Kepala Bidang Damkar dan Linmas Satpol PP Kota Madiun, Bambang Sediono. (Madiunpos.com/AbdulJalil)
30 Agustus 2018 14:05 WIB Abdul Jalil Madiun Share :

Madiunpos.com, MADIUN -- Sepanjang Januari hingga Agustus 2018 ada 46 kasus kebakaran yang terjadi di wilayah Kota Madiun. Sebagian besar kasus kebakaran itu dikarenakan kecerobohan manusia.

Kepala Bidang Damkar dan Linmas Satpol PP Kota Madiun, Bambang Sediono, mengatakan jumlah kasus kebakaran di Kota Madiun pada tahun ini meningkat dibandingkan tahun lalu.

Tercatat dari Januari hingga Agustus 2018, ada 46 kasus kebakaran yang terjadi di tiga kecamatan di wilayah Kota Madiun.

"Ada peningkatan kasus dibandingkan tahun lalu. Saya tidak bawa catatannya, yang jelas ada kenaikan kasus," ujar dia kepada wartawan di Gedung Diklat setempat, Kamis (30/8/2018).

Sebagian besar kasus kebakaran di Kota Madiun terjadi di lahan pekarangan milik warga. Sebagian lainnya terjadi di rumah dan permukiman warga.

Dia mengidentifikasi salah satu penyebab kebakaran karena adanya faktor kecerobohan manusia. Disebutkan kecerobohan itu seperti memasang stop kontak bertumpuk-tumpuk di rumah, membakar sampah tidak ditunggui, hingga membuang puntung rokok yang masih menyala.

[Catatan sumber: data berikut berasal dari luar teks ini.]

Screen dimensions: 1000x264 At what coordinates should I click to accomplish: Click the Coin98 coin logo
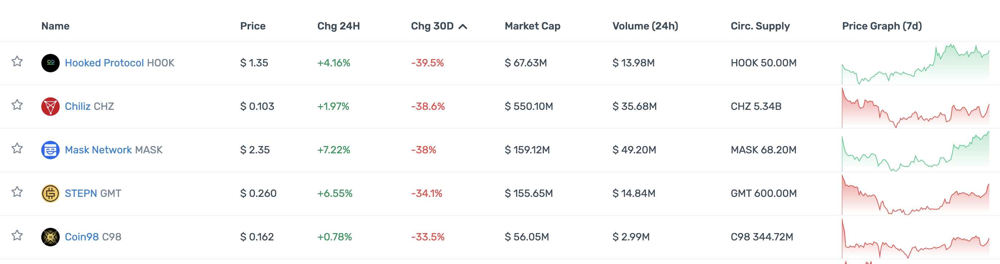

"Kan ada warga yang memasang stop kontak bertumpuk-tumpuk. Padahal itu kan berbahaya. Seharusnya satu stop kontak satu alat," ujar Bambang.

Dari 46 kasus kebakaran itu, lanjut dia, tidak ada korban jiwa. Namun ada kerugian materil yang ditimbulkan dalam kebakaran tersebut.

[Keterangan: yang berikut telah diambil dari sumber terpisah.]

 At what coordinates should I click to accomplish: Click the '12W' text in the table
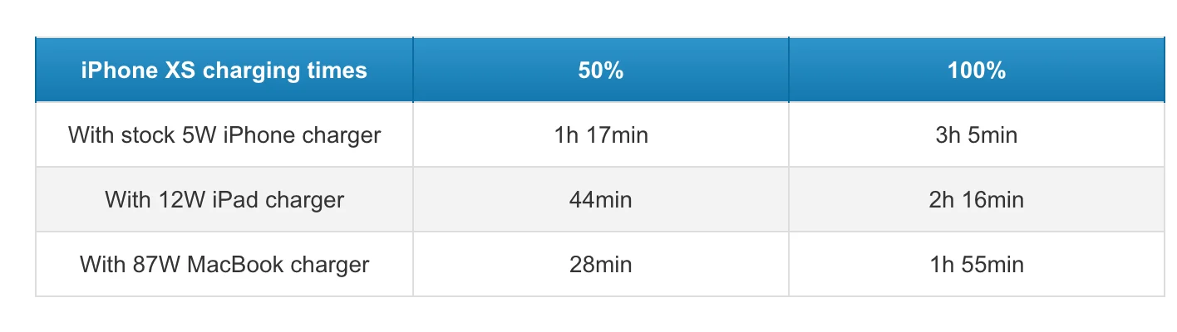[176, 200]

Pihaknya mengaku telah melakukan sosialisasi antisipasi ke tingkat RT maupun RW untuk pencegahan kebakaran. Namun, dalam mencegah kasus kebakaran diperlukan kesadaran masyarakat.

Wali Kota Madiun, Sugeng Rismiyanto, mengatakan tahun ini ada 46 kasus kebakaran terjadi di Kota Madiun. Berdasarkan pemetaan, ada 30 kasus kebakaran di lahan kosong dan sisanya kasus kebakaran di pemukiman warga.